» **PROVIDED ENTRIES**:
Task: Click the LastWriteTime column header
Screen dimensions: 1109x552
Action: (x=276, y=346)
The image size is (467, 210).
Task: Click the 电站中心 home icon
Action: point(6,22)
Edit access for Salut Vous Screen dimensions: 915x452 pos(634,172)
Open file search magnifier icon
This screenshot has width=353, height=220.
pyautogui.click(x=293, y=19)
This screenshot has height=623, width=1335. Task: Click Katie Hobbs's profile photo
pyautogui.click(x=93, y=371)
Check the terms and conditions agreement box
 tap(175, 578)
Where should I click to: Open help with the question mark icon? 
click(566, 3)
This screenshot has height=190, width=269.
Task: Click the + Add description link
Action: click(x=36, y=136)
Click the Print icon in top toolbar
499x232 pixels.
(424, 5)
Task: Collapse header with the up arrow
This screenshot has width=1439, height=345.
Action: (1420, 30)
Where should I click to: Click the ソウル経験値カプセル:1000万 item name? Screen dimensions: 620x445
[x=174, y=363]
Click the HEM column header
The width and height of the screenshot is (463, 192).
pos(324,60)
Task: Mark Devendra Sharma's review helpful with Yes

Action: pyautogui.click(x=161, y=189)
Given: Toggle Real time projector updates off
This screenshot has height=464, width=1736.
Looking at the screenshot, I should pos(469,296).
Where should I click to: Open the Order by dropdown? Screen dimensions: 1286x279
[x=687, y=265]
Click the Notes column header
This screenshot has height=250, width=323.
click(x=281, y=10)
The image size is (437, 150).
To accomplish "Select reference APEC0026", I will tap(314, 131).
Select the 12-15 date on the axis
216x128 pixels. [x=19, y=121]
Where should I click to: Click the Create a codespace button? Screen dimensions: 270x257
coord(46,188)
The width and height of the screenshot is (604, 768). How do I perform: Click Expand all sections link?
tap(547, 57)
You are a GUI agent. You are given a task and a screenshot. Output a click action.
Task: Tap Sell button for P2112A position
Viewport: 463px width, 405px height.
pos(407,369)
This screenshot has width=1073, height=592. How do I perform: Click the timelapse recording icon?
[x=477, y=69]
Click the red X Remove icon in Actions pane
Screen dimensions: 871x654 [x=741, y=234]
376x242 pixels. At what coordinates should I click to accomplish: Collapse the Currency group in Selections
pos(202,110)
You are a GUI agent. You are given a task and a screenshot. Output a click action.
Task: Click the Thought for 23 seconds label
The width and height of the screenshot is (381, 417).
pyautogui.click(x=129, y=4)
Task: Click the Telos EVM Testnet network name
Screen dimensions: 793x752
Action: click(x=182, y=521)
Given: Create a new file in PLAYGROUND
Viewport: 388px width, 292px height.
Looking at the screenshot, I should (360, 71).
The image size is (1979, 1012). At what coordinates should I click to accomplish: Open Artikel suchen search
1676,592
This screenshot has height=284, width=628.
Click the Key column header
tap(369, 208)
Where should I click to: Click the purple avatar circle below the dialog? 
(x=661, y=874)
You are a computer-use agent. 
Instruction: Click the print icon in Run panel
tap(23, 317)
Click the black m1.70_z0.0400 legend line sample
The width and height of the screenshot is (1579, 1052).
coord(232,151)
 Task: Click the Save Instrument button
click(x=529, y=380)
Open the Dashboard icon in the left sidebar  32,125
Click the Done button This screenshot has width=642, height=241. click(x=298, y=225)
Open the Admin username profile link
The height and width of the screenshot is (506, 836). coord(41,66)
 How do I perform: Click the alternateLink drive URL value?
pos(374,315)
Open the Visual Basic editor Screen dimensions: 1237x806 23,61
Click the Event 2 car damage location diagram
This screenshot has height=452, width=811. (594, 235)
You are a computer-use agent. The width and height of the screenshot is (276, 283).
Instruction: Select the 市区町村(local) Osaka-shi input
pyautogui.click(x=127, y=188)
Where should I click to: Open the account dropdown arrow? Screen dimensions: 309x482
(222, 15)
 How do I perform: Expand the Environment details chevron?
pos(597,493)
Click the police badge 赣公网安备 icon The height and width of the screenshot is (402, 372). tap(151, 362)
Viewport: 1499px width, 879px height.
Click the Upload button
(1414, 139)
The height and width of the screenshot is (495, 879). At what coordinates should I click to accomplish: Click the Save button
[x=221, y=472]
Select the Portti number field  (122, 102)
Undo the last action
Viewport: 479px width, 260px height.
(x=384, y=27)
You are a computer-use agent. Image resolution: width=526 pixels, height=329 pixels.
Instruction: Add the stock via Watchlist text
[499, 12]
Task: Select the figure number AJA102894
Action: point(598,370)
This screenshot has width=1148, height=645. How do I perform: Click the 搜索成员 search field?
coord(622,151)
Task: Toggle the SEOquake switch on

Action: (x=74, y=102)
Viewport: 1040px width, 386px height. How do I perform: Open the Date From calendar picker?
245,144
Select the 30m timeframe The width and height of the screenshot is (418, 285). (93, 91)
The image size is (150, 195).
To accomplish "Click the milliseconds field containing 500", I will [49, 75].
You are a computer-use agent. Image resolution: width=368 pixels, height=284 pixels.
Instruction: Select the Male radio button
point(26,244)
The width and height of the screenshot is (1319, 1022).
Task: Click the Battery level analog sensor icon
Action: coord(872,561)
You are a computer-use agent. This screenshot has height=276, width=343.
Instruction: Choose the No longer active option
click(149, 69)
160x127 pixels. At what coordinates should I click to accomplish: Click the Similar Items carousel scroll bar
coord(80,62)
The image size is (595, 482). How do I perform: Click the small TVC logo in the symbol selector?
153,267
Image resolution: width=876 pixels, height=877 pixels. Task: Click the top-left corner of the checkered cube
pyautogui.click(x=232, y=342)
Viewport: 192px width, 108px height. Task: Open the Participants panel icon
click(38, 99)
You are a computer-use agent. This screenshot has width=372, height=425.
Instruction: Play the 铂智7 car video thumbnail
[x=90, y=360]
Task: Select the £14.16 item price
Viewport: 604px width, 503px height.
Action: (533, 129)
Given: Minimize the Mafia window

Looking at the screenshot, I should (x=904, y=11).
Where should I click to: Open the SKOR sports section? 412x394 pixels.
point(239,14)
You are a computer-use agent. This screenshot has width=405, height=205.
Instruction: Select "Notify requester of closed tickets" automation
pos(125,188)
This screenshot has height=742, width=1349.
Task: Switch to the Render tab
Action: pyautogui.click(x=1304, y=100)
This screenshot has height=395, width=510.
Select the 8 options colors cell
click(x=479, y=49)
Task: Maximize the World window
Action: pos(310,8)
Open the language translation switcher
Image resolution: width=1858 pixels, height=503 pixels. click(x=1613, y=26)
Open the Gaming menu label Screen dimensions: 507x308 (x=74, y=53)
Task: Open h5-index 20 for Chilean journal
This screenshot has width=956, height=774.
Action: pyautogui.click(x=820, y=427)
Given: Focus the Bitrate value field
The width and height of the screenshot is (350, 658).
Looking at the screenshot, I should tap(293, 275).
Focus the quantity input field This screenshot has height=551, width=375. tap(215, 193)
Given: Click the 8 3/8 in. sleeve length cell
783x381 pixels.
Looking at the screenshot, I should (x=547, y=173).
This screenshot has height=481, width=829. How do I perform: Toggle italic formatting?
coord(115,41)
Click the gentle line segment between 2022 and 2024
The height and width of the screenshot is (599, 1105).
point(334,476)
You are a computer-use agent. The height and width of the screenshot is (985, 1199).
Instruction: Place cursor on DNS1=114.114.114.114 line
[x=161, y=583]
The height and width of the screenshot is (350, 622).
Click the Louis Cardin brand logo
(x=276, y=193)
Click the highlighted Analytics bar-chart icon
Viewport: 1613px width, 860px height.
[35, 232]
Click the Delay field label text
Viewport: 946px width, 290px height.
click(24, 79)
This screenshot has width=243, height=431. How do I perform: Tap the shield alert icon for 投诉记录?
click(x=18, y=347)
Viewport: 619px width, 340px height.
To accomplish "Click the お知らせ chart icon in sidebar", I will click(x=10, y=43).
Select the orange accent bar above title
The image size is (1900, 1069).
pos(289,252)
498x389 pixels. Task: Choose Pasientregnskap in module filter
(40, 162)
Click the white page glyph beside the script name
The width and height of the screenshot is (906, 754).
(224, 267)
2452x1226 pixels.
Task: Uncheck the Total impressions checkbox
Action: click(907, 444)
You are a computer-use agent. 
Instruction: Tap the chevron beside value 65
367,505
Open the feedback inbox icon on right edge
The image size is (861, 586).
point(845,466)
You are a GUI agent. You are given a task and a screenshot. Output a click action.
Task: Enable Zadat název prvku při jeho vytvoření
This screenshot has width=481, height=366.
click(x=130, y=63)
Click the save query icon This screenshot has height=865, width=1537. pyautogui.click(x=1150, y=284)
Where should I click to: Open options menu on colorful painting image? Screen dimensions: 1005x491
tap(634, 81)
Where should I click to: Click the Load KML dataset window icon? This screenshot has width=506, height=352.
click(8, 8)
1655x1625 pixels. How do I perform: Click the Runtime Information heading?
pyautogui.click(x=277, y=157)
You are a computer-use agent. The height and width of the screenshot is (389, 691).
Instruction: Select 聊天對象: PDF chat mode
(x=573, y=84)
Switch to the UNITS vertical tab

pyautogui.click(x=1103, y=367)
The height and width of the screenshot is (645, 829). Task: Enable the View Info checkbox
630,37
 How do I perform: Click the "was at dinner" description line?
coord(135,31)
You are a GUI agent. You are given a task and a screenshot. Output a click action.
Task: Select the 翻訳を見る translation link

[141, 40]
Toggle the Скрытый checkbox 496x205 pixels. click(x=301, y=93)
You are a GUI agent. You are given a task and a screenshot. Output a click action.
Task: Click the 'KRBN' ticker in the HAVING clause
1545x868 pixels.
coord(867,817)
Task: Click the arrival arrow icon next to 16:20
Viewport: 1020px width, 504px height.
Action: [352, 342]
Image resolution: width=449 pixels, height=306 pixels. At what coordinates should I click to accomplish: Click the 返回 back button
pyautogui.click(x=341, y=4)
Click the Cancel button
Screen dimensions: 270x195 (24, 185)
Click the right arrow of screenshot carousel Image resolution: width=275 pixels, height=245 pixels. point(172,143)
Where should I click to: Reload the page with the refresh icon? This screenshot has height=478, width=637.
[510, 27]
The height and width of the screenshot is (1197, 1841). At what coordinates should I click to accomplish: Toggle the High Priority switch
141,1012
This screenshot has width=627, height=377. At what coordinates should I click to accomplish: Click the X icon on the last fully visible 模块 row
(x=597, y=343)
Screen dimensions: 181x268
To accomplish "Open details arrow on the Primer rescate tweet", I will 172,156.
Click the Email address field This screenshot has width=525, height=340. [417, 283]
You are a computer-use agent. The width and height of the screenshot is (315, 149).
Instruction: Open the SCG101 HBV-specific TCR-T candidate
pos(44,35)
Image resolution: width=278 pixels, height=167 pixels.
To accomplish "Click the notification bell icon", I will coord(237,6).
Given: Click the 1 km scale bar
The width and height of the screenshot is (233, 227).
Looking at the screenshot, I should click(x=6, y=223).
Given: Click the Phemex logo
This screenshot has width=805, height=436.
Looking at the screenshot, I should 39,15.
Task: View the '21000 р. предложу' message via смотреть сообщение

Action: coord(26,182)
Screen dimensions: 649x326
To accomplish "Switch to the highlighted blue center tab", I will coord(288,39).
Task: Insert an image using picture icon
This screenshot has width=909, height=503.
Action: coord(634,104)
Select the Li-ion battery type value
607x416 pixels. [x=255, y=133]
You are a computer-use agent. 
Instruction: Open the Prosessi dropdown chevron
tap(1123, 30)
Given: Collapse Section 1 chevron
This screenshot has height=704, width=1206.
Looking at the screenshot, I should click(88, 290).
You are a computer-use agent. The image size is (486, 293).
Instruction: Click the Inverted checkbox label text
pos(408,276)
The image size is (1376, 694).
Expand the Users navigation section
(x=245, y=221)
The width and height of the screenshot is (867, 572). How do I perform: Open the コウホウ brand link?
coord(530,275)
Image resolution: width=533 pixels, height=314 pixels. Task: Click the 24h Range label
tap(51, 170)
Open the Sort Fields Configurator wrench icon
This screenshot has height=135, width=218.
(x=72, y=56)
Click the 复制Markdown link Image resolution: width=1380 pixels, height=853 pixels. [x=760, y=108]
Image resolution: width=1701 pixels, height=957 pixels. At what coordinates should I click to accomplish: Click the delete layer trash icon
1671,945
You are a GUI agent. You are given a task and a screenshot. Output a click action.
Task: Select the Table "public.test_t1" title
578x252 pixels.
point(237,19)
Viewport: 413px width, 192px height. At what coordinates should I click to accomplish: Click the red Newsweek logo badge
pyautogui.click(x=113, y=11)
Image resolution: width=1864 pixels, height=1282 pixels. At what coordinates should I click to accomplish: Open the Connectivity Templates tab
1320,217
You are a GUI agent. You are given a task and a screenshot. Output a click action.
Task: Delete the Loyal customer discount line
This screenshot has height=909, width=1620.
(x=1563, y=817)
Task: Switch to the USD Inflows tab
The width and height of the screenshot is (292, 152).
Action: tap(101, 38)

» **YOUR INSTRUCTIONS**: Pick out each line above that contains the string "search" and copy those lines. Match the case of the string.

» **FULL SOLUTION**:
Open file search magnifier icon
The image size is (1979, 1012). At what coordinates should I click to accomplish: Open Artikel suchen search
This screenshot has width=1148, height=645. How do I perform: Click the 搜索成员 search field?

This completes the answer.